Task to carry out> Please format all the records below as a JSON list of strings, one string per line, with blank lines omitted.

Data shown>
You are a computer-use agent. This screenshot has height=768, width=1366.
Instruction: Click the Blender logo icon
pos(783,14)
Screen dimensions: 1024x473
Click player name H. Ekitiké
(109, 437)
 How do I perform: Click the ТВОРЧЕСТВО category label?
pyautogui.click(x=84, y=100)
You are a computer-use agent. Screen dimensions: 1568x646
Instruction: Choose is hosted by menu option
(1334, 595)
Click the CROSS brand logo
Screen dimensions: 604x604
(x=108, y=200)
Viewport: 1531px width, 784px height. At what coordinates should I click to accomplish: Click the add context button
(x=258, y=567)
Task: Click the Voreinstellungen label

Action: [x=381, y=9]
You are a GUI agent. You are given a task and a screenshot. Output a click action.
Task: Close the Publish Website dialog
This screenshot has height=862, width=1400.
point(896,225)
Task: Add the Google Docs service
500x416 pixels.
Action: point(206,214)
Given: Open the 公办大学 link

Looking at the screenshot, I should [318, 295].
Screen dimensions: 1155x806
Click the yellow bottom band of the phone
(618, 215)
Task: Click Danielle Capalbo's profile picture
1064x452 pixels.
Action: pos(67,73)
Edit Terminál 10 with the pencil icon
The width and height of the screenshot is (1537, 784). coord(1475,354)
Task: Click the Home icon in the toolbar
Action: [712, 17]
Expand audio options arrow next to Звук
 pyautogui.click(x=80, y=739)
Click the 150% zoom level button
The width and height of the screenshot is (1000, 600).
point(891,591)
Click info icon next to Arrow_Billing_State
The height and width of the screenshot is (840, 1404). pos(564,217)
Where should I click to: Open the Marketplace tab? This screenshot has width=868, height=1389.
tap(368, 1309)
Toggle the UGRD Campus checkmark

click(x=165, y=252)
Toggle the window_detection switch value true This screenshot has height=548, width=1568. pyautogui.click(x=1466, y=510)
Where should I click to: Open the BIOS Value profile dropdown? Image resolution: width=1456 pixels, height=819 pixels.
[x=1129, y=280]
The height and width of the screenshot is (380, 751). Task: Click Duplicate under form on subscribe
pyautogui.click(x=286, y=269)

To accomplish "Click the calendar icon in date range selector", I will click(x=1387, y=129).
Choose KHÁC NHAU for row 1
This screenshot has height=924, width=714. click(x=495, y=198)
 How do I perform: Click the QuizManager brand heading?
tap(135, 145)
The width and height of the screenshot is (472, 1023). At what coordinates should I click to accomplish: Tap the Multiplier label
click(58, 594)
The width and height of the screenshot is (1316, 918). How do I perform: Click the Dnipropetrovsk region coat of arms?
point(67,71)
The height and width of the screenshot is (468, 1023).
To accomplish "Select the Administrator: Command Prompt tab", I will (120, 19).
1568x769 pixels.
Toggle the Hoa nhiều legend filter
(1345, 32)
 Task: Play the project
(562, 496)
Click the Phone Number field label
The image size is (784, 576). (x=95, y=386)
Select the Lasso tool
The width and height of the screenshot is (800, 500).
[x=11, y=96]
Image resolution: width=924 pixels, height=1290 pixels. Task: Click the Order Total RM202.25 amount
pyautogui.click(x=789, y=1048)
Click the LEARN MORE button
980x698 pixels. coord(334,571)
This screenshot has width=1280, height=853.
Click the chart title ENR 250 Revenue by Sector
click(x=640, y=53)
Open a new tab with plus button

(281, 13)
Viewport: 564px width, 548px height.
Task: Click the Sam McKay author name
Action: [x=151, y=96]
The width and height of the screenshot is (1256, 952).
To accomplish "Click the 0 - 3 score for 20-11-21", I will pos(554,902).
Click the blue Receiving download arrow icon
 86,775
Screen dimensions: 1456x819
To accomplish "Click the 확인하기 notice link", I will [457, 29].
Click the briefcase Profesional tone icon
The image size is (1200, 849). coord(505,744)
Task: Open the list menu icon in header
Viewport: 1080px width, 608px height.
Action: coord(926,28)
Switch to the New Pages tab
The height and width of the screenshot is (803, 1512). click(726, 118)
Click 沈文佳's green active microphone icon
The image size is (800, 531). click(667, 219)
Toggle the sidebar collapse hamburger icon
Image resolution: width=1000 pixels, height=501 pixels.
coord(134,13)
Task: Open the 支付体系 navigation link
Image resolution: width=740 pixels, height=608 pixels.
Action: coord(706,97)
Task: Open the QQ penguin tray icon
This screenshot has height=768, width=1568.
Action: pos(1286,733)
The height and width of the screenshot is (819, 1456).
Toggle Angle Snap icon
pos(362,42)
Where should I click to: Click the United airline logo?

Result of the task>
[
  "You are a computer-use agent. This screenshot has height=768, width=1366.",
  "Instruction: Click the Blender logo icon",
  "pos(783,14)",
  "Screen dimensions: 1024x473",
  "Click player name H. Ekitiké",
  "(109, 437)",
  " How do I perform: Click the ТВОРЧЕСТВО category label?",
  "pyautogui.click(x=84, y=100)",
  "You are a computer-use agent. Screen dimensions: 1568x646",
  "Instruction: Choose is hosted by menu option",
  "(1334, 595)",
  "Click the CROSS brand logo",
  "Screen dimensions: 604x604",
  "(x=108, y=200)",
  "Viewport: 1531px width, 784px height. At what coordinates should I click to accomplish: Click the add context button",
  "(x=258, y=567)",
  "Task: Click the Voreinstellungen label",
  "Action: [x=381, y=9]",
  "You are a GUI agent. You are given a task and a screenshot. Output a click action.",
  "Task: Close the Publish Website dialog",
  "This screenshot has height=862, width=1400.",
  "point(896,225)",
  "Task: Add the Google Docs service",
  "500x416 pixels.",
  "Action: point(206,214)",
  "Given: Open the 公办大学 link",
  "Looking at the screenshot, I should [318, 295].",
  "Screen dimensions: 1155x806",
  "Click the yellow bottom band of the phone",
  "(618, 215)",
  "Task: Click Danielle Capalbo's profile picture",
  "1064x452 pixels.",
  "Action: pos(67,73)",
  "Edit Terminál 10 with the pencil icon",
  "The width and height of the screenshot is (1537, 784). coord(1475,354)",
  "Task: Click the Home icon in the toolbar",
  "Action: [712, 17]",
  "Expand audio options arrow next to Звук",
  " pyautogui.click(x=80, y=739)",
  "Click the 150% zoom level button",
  "The width and height of the screenshot is (1000, 600).",
  "point(891,591)",
  "Click info icon next to Arrow_Billing_State",
  "The height and width of the screenshot is (840, 1404). pos(564,217)",
  "Where should I click to: Open the Marketplace tab? This screenshot has width=868, height=1389.",
  "tap(368, 1309)",
  "Toggle the UGRD Campus checkmark",
  "click(x=165, y=252)",
  "Toggle the window_detection switch value true This screenshot has height=548, width=1568. pyautogui.click(x=1466, y=510)",
  "Where should I click to: Open the BIOS Value profile dropdown? Image resolution: width=1456 pixels, height=819 pixels.",
  "[x=1129, y=280]",
  "The height and width of the screenshot is (380, 751). Task: Click Duplicate under form on subscribe",
  "pyautogui.click(x=286, y=269)",
  "To accomplish \"Click the calendar icon in date range selector\", I will click(x=1387, y=129).",
  "Choose KHÁC NHAU for row 1",
  "This screenshot has height=924, width=714. click(x=495, y=198)",
  " How do I perform: Click the QuizManager brand heading?",
  "tap(135, 145)",
  "The width and height of the screenshot is (472, 1023). At what coordinates should I click to accomplish: Tap the Multiplier label",
  "click(58, 594)",
  "The width and height of the screenshot is (1316, 918). How do I perform: Click the Dnipropetrovsk region coat of arms?",
  "point(67,71)",
  "The height and width of the screenshot is (468, 1023).",
  "To accomplish \"Select the Administrator: Command Prompt tab\", I will (120, 19).",
  "1568x769 pixels.",
  "Toggle the Hoa nhiều legend filter",
  "(1345, 32)",
  " Task: Play the project",
  "(562, 496)",
  "Click the Phone Number field label",
  "The image size is (784, 576). (x=95, y=386)",
  "Select the Lasso tool",
  "The width and height of the screenshot is (800, 500).",
  "[x=11, y=96]",
  "Image resolution: width=924 pixels, height=1290 pixels. Task: Click the Order Total RM202.25 amount",
  "pyautogui.click(x=789, y=1048)",
  "Click the LEARN MORE button",
  "980x698 pixels. coord(334,571)",
  "This screenshot has width=1280, height=853.",
  "Click the chart title ENR 250 Revenue by Sector",
  "click(x=640, y=53)",
  "Open a new tab with plus button",
  "(281, 13)",
  "Viewport: 564px width, 548px height.",
  "Task: Click the Sam McKay author name",
  "Action: [x=151, y=96]",
  "The width and height of the screenshot is (1256, 952).",
  "To accomplish \"Click the 0 - 3 score for 20-11-21\", I will pos(554,902).",
  "Click the blue Receiving download arrow icon",
  " 86,775",
  "Screen dimensions: 1456x819",
  "To accomplish \"Click the 확인하기 notice link\", I will [457, 29].",
  "Click the briefcase Profesional tone icon",
  "The image size is (1200, 849). coord(505,744)",
  "Task: Open the list menu icon in header",
  "Viewport: 1080px width, 608px height.",
  "Action: coord(926,28)",
  "Switch to the New Pages tab",
  "The height and width of the screenshot is (803, 1512). click(726, 118)",
  "Click 沈文佳's green active microphone icon",
  "The image size is (800, 531). click(667, 219)",
  "Toggle the sidebar collapse hamburger icon",
  "Image resolution: width=1000 pixels, height=501 pixels.",
  "coord(134,13)",
  "Task: Open the 支付体系 navigation link",
  "Image resolution: width=740 pixels, height=608 pixels.",
  "Action: coord(706,97)",
  "Task: Open the QQ penguin tray icon",
  "This screenshot has height=768, width=1568.",
  "Action: pos(1286,733)",
  "The height and width of the screenshot is (819, 1456).",
  "Toggle Angle Snap icon",
  "pos(362,42)",
  "Where should I click to: Click the United airline logo?"
]